— Begin Task inputs —

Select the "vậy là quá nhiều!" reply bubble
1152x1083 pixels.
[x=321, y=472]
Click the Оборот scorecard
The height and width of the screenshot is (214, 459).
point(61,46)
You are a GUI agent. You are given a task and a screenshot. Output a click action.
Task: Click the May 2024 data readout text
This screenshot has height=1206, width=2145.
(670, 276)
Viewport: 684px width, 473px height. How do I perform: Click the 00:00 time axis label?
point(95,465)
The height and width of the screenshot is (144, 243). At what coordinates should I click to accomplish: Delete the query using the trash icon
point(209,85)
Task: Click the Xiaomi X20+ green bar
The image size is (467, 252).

— End Task inputs —

> [Exercise prompt] Reproduce all of the material above, replacing "trash icon" with "bin icon" and leaving everything else unchanged.

> [Written solution]
Select the "vậy là quá nhiều!" reply bubble
1152x1083 pixels.
[x=321, y=472]
Click the Оборот scorecard
The height and width of the screenshot is (214, 459).
point(61,46)
You are a GUI agent. You are given a task and a screenshot. Output a click action.
Task: Click the May 2024 data readout text
This screenshot has height=1206, width=2145.
(670, 276)
Viewport: 684px width, 473px height. How do I perform: Click the 00:00 time axis label?
point(95,465)
The height and width of the screenshot is (144, 243). At what coordinates should I click to accomplish: Delete the query using the bin icon
point(209,85)
Task: Click the Xiaomi X20+ green bar
The image size is (467, 252).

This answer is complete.